§ **Reading passage**:
────────────────────────────────────────
Seven lines down from the top of page 298 of P & S, it says "Single particle states containing one electron, one positron, or one transversely polarized photon are gauge-invariant, while states with timelike and longitudinal photon polarizations transform under gauge motions". Here is eqn (4.6)(78)
$\psi(x) \rightarrow e^{i\alpha(x)}\psi(x), A_{\mu} \rightarrow A_{\mu} - \frac{1}{e}\partial_{\mu}\alpha(x)$
I see that in a gauge transformation, the transformation of electrons and positrons is nothing more than a phase change and so these are manifestly gauge-invariant. However, for photons, $A_1$ and $A_2$ (the transverse photons) change in just the same way as $A_0$ and $A_3$ (the timelike and longitudinal photons). What's more, they all seem to be transformed, not gauge invariant. Probably I am looking at this in the wrong way. Can someone help me to see this in the proper light?
────────────────────────────────────────
§ **Information shown**:
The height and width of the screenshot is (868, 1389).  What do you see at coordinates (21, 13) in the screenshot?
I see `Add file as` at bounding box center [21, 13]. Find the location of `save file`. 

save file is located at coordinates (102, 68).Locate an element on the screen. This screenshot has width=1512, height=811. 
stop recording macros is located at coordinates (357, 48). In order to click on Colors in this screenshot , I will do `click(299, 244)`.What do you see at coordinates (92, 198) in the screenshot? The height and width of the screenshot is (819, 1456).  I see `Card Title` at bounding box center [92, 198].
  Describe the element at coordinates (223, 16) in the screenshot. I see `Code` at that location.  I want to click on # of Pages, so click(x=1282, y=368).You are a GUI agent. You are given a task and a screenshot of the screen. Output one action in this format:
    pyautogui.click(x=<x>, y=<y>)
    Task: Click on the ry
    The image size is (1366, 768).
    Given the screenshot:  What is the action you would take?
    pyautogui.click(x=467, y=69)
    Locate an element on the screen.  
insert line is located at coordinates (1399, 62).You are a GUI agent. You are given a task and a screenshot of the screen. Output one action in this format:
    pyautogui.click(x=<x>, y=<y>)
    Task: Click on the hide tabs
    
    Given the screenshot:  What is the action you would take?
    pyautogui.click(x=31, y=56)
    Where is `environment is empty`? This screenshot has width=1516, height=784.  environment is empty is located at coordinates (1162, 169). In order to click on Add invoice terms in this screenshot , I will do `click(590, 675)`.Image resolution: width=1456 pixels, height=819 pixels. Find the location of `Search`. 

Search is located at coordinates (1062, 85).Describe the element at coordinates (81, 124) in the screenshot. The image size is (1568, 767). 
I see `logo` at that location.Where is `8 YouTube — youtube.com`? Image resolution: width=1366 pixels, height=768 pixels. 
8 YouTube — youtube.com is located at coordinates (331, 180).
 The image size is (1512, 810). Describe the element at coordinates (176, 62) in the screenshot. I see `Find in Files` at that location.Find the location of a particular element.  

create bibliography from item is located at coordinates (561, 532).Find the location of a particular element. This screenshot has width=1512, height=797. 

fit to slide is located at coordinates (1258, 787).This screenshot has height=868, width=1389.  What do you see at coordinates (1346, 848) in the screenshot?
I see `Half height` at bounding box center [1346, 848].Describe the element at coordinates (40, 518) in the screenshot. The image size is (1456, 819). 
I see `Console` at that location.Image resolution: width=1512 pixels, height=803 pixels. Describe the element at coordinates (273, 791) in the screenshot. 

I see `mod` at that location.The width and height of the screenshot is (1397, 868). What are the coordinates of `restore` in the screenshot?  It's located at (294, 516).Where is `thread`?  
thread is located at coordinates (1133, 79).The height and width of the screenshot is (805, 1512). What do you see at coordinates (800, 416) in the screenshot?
────────────────────────────────────────
§ **Prompt**: Resume the post about gauge invariance of photon states, picking up right after its last sentence. The rows are separate material from the gauge invariance post.

§ **Answer to the problem**:
Answer
Just consider the gauge transformation after Fourier transforming everything. A Fourier transform turns derivatives into momenta, such that we get \begin{equation} \tilde A_\mu \rightarrow \tilde A_\mu - \frac1e k_\mu \tilde\alpha \;. \end{equation} This mean that only the component parallel to $k_\mu$ (the longitudinal one) will change, while the transversely polarized components (perpendicular to $k_\mu$) are left unchanged.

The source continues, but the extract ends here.